The Monk as Man
- First English edition
- Author: Shankar
- Original title: অচেনা অজানা বিবেকানন্দ
- Language: Bengali English
- Genre: Biography
- Published: 2003
- Publication place: India
- Published in English: 2011
- Media type: Print

= The Monk as Man =

The Monk as Man: The Unknown Life of Swami Vivekananda or Achena Ajana Vivekananda is a book about Swami Vivekananda written by Shankar. In this book, Shankar discussed many unknown events of Vivekananda's life.

== Synopsis ==
Swami Vivekananda's personal life's troubles, anxiety, his health, diseases, intimate side of him —these are the main topics of the book. In this book, Shankar portrayed "The Monk" as "a man". The book is divided into five chapters (except "Foreword" and "Acknowledgement")—
1. A Monk and His Mother: this chapter discusses Vivekananda's relation with his mother, how he remained faithful to his mother always
2. Emperor, Monk and Cook in One: Vivekananda was a good cook always.

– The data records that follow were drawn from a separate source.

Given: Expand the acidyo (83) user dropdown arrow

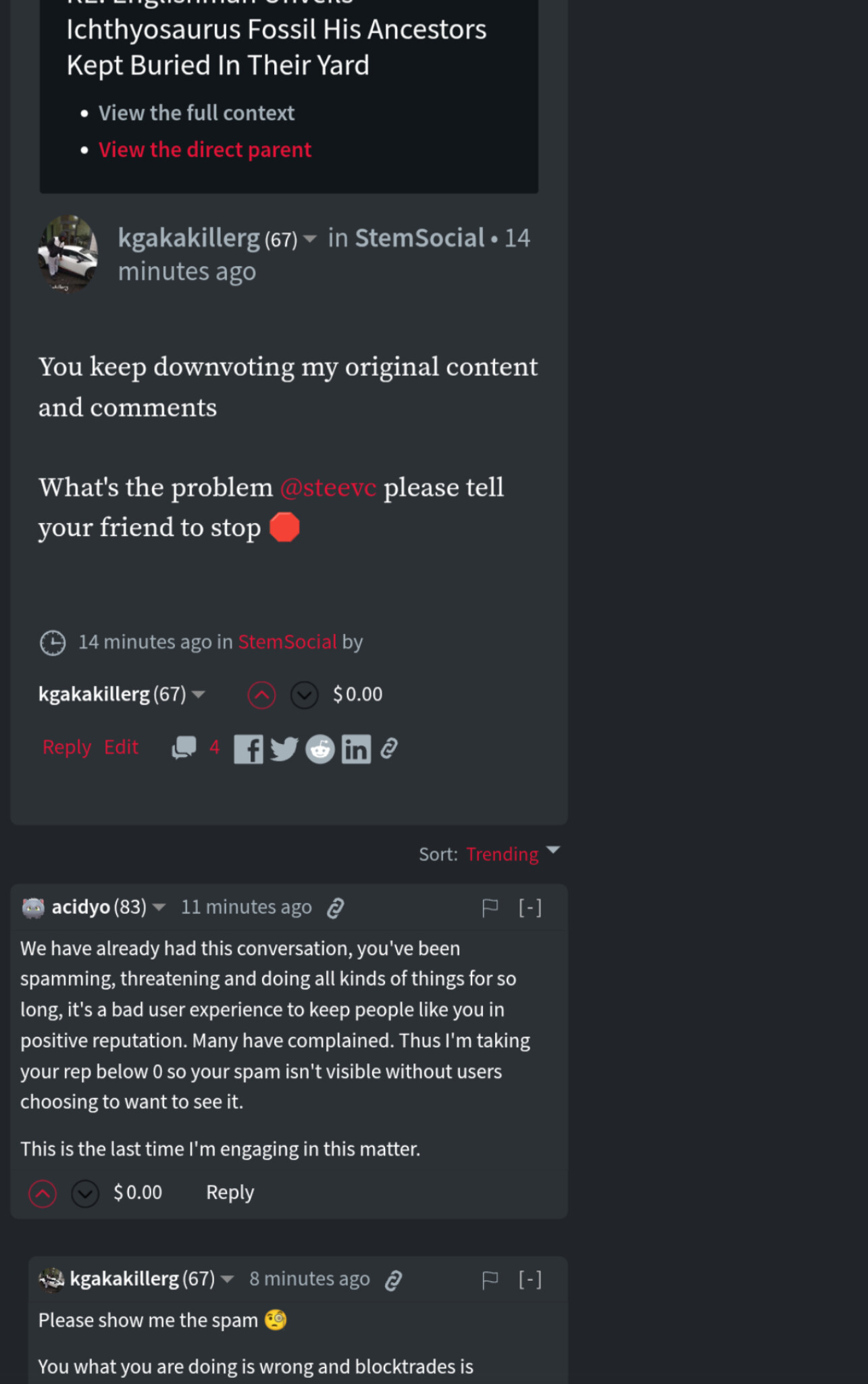Looking at the screenshot, I should coord(159,907).
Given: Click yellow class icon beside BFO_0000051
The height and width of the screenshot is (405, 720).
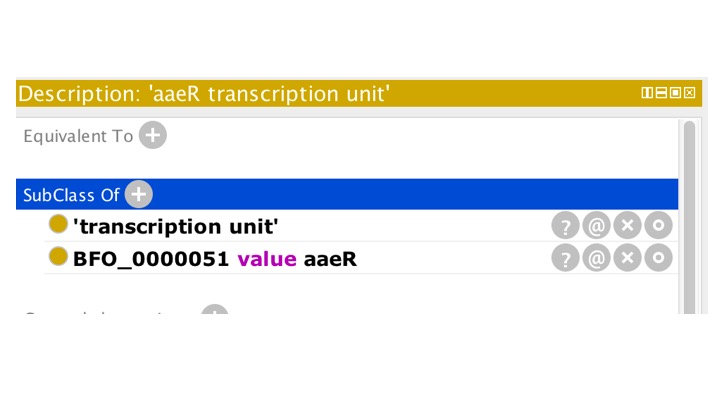Looking at the screenshot, I should coord(58,258).
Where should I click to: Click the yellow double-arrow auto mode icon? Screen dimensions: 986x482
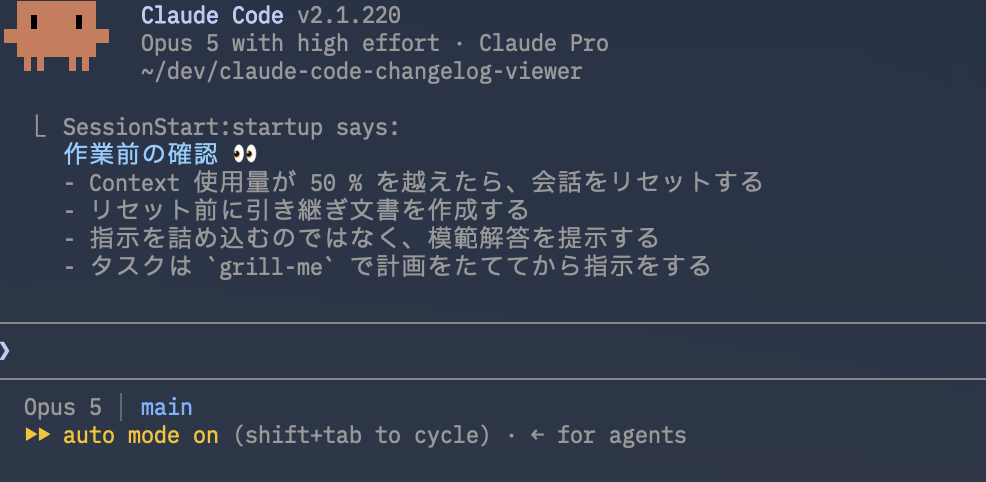pos(38,435)
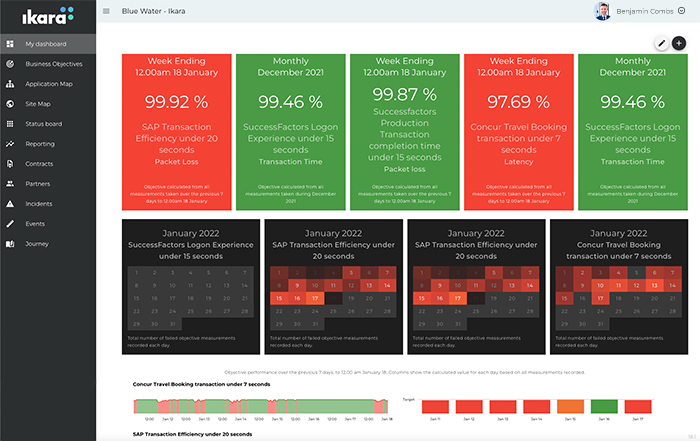Open My dashboard in sidebar
This screenshot has height=441, width=700.
coord(44,44)
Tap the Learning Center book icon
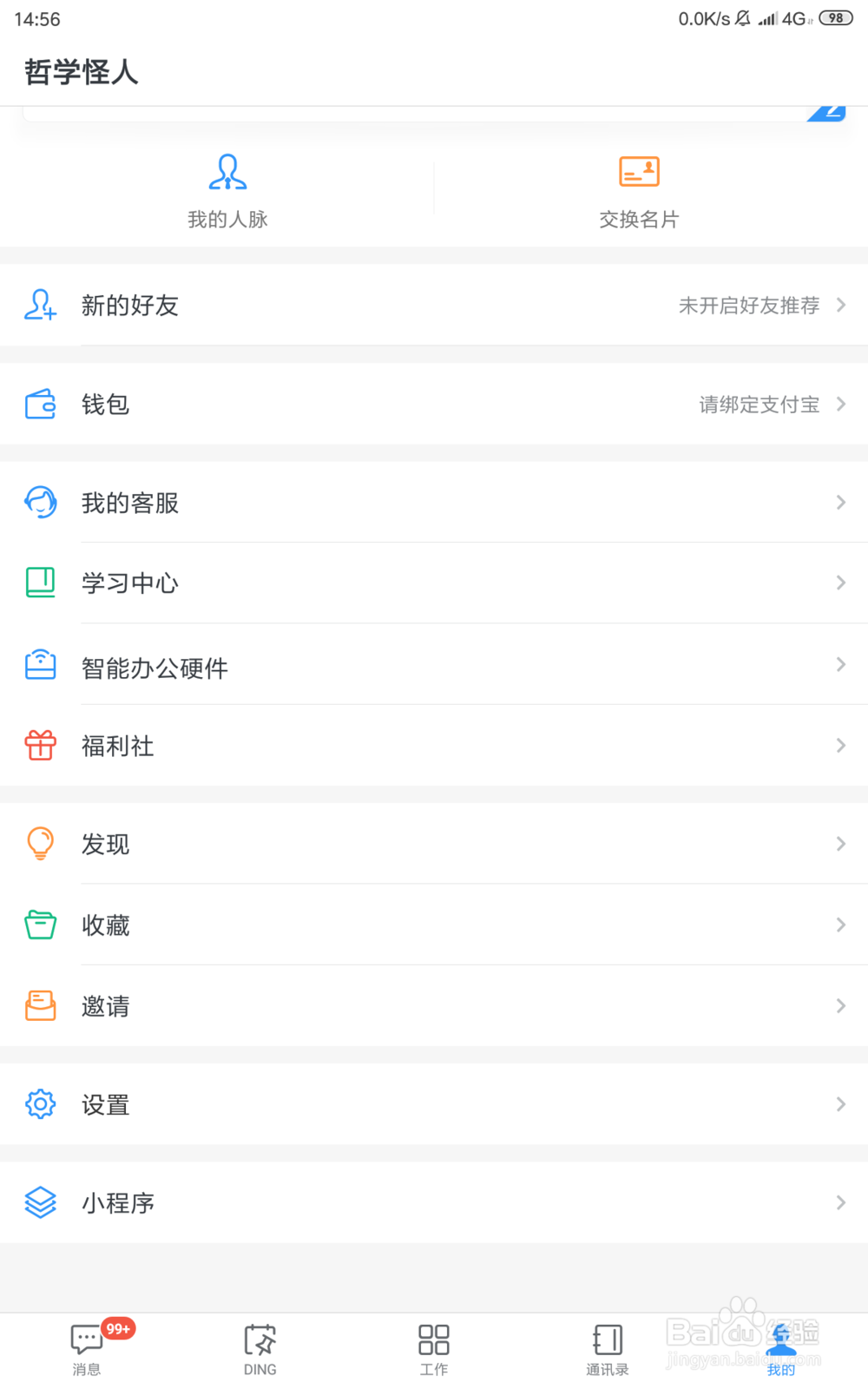Viewport: 868px width, 1389px height. point(41,583)
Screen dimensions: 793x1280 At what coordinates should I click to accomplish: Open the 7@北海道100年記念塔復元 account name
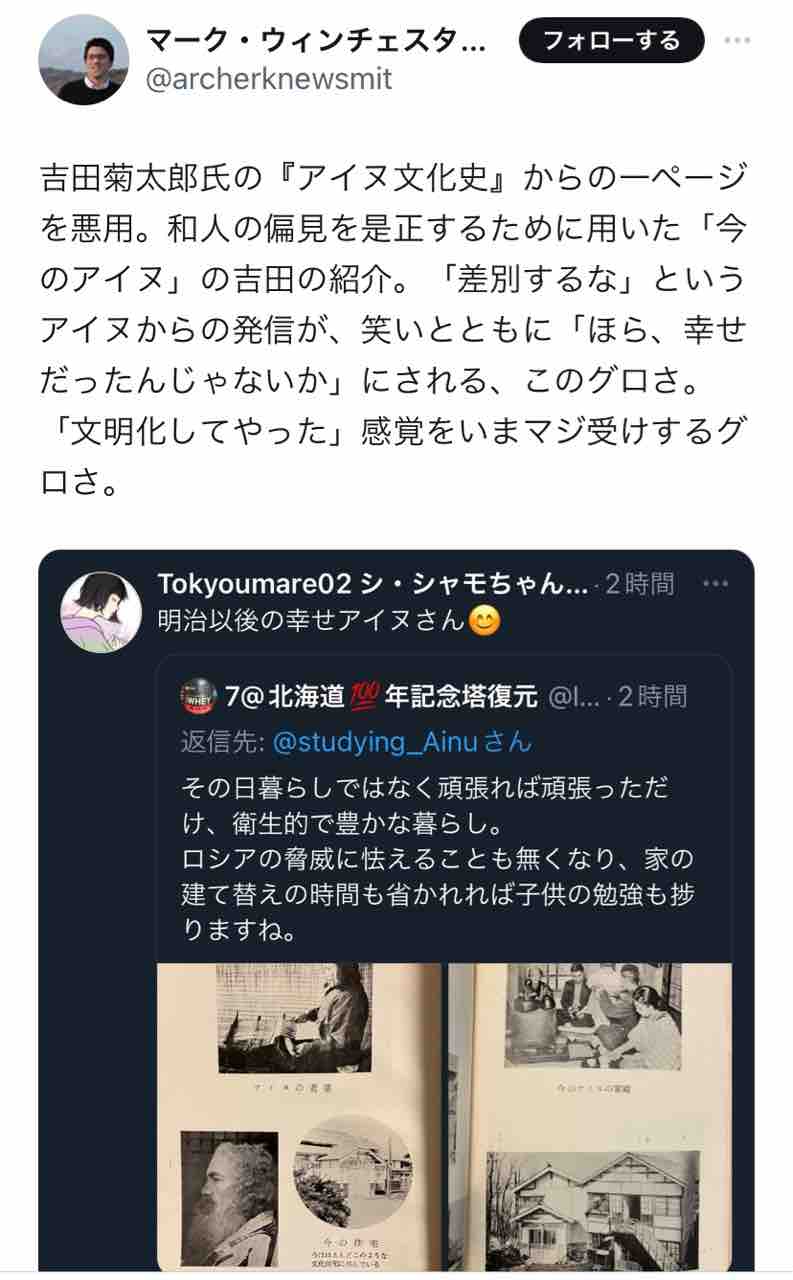click(382, 696)
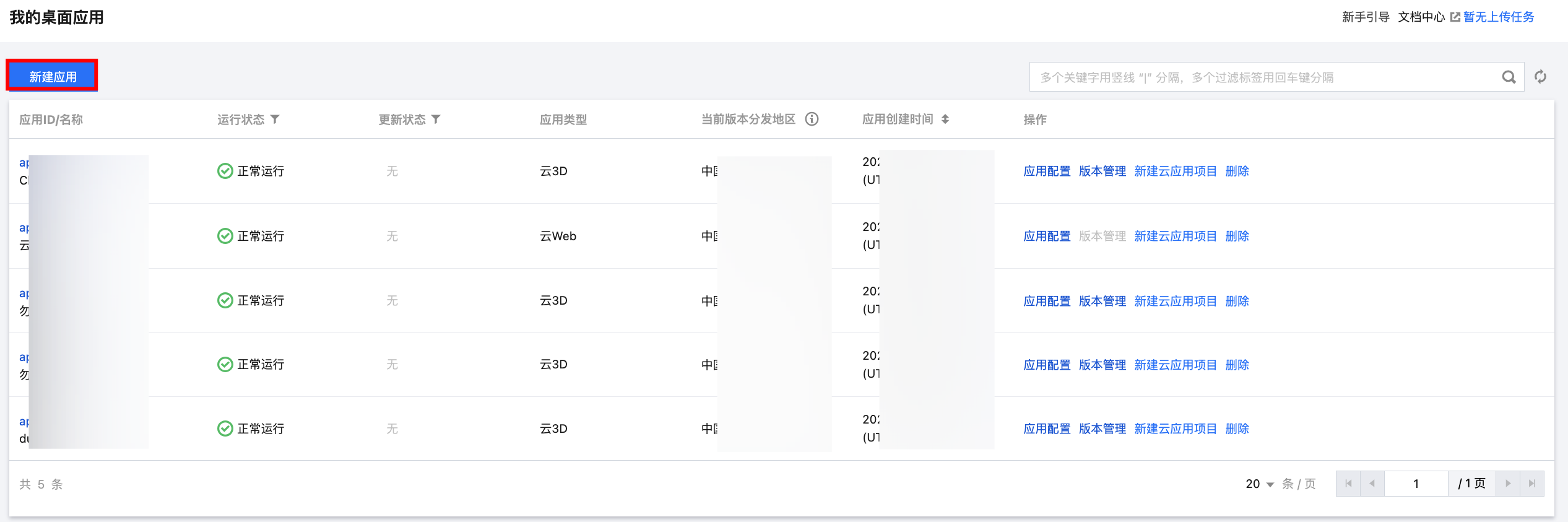Open 新手引导 guide
The height and width of the screenshot is (522, 1568).
[1366, 17]
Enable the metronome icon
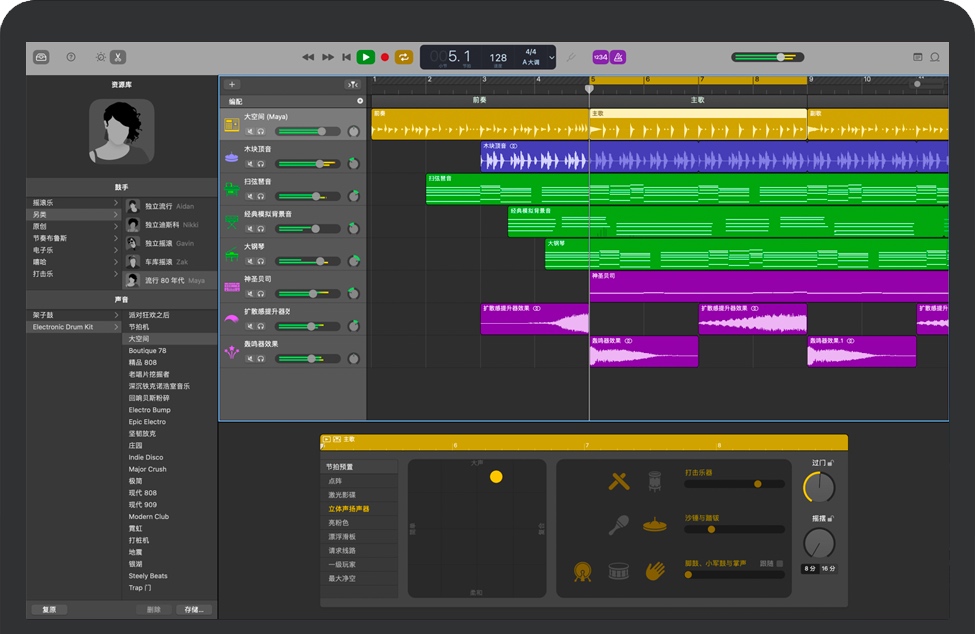975x634 pixels. [x=620, y=58]
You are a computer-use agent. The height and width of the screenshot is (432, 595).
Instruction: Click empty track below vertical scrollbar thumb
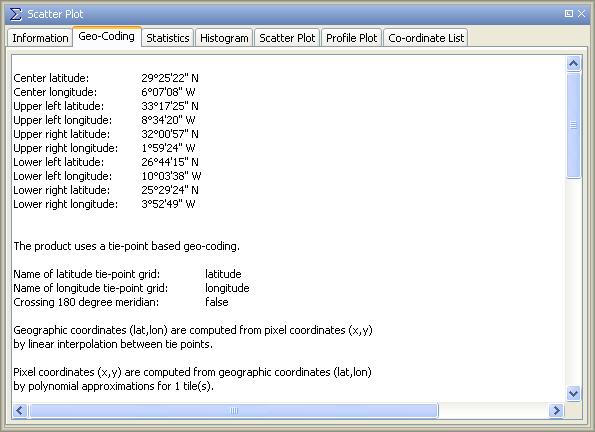pos(573,281)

This chapter discusses his cooking skill;
3. The Monk Who Loves Tea
4. Swamiji's Health
5. Thirty-nine Years, Five Months, and Twenty-four Days

== Publication ==
The books were first published in Bengali as Achena Ajana Vivekananda in November 2003 by Sahityam. Penguin Books translated and published the book in English in 2011. As of 2011, more than 100,000 copies of the Bengali version of the book were sold. The Bengali version of the book was a best-seller even in March 2014.